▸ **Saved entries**

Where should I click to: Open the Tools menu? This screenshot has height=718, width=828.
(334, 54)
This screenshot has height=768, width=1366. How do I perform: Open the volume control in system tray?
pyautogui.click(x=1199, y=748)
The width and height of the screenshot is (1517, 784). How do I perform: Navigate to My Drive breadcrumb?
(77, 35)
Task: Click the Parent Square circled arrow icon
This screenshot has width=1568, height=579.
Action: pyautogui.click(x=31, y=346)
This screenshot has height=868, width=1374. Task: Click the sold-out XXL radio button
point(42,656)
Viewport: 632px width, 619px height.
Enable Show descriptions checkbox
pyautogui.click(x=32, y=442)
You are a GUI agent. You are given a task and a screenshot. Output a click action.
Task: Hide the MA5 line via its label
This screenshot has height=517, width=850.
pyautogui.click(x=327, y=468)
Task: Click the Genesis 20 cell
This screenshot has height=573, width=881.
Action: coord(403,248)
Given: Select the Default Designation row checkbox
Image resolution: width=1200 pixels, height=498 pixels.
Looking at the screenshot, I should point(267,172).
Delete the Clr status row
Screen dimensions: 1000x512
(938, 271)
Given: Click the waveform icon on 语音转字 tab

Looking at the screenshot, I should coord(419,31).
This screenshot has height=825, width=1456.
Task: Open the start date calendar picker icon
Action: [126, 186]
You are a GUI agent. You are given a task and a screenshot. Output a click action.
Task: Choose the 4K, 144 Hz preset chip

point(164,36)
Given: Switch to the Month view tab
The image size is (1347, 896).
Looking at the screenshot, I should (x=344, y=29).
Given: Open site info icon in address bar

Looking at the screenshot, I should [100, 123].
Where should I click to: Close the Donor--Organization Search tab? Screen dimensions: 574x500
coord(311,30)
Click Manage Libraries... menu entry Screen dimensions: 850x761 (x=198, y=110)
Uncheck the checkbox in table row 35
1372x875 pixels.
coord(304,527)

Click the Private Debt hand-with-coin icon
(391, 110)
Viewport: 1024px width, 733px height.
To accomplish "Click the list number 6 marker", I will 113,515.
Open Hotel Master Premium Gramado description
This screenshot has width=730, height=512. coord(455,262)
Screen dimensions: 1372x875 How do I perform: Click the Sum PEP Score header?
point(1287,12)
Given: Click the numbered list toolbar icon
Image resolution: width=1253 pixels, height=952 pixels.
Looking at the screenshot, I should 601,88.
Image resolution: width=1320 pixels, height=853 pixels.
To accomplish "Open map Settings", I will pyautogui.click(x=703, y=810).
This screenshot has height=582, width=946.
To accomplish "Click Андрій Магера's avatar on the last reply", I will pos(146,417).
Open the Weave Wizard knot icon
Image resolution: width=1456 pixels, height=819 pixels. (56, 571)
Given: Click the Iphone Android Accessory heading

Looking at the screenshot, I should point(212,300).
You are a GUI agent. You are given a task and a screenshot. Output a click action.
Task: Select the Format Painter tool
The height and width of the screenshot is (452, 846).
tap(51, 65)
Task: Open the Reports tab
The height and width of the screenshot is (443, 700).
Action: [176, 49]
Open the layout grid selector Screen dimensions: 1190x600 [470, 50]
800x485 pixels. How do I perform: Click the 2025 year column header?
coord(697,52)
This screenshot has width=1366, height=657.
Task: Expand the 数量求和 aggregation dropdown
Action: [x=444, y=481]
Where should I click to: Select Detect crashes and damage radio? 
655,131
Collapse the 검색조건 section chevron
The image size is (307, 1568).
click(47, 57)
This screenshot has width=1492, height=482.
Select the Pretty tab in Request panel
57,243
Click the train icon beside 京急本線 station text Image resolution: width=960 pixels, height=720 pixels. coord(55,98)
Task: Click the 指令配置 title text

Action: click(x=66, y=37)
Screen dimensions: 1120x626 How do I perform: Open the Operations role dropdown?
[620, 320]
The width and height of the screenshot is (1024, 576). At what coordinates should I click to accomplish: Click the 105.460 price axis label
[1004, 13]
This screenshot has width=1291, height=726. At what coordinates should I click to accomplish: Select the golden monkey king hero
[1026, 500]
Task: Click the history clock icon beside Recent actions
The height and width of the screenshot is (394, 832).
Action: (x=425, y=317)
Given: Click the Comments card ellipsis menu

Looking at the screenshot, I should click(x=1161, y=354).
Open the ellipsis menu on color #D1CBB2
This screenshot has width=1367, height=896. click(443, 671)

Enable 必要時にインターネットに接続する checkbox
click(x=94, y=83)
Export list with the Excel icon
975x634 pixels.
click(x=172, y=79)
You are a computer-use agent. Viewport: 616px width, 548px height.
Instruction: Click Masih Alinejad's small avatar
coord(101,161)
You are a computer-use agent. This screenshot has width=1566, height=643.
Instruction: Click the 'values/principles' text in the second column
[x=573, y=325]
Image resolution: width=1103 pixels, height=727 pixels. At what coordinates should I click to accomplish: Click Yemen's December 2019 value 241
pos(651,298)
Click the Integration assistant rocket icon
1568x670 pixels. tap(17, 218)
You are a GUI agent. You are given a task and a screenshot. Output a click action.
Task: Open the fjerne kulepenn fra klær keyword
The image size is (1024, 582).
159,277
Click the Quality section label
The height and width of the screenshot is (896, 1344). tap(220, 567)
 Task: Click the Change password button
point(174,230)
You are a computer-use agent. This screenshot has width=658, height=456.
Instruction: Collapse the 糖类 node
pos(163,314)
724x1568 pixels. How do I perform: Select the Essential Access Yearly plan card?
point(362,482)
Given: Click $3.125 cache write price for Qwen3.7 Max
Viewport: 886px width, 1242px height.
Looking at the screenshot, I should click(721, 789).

▸ **EXERCISE INSTRUCTIONS**
Work out how many lines in the data above hold the word "beside". Reply with nothing but the count.

▸ **EXERCISE RESULT**
2